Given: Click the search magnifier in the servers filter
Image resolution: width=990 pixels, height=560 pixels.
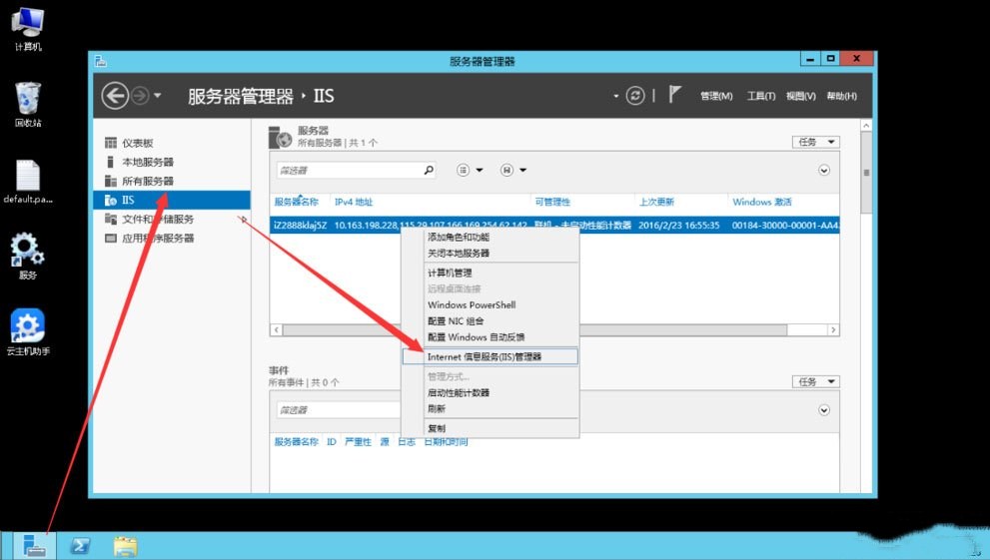Looking at the screenshot, I should point(429,171).
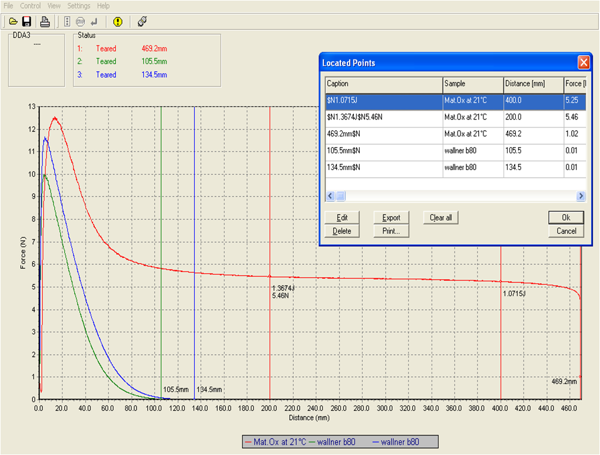Select the 469.2mm$N row in the table
This screenshot has width=600, height=455.
coord(383,134)
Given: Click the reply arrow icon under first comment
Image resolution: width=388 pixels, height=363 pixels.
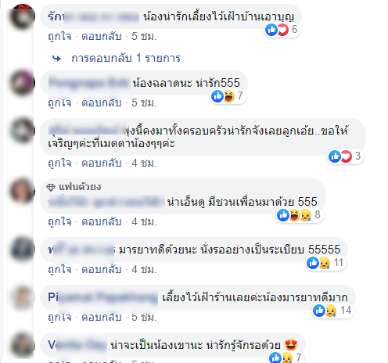Looking at the screenshot, I should [x=56, y=59].
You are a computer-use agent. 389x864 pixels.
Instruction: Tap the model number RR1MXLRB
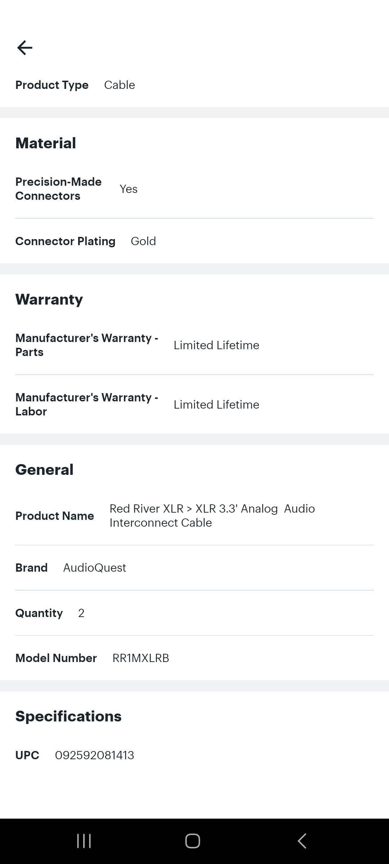(x=140, y=658)
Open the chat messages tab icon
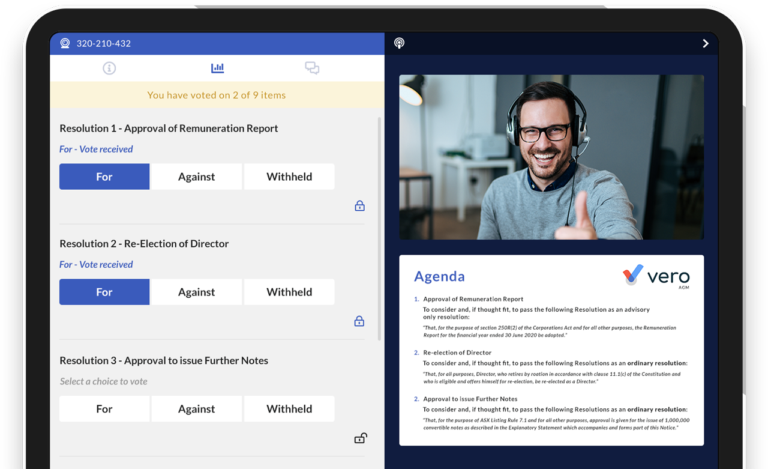The height and width of the screenshot is (469, 768). pyautogui.click(x=312, y=68)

-----

• [Problem details] In the records above, collect each line with "Given".

• [Exercise response]
Given: Click the search magnifier in the servers filter
Given: Click the reply arrow icon under first comment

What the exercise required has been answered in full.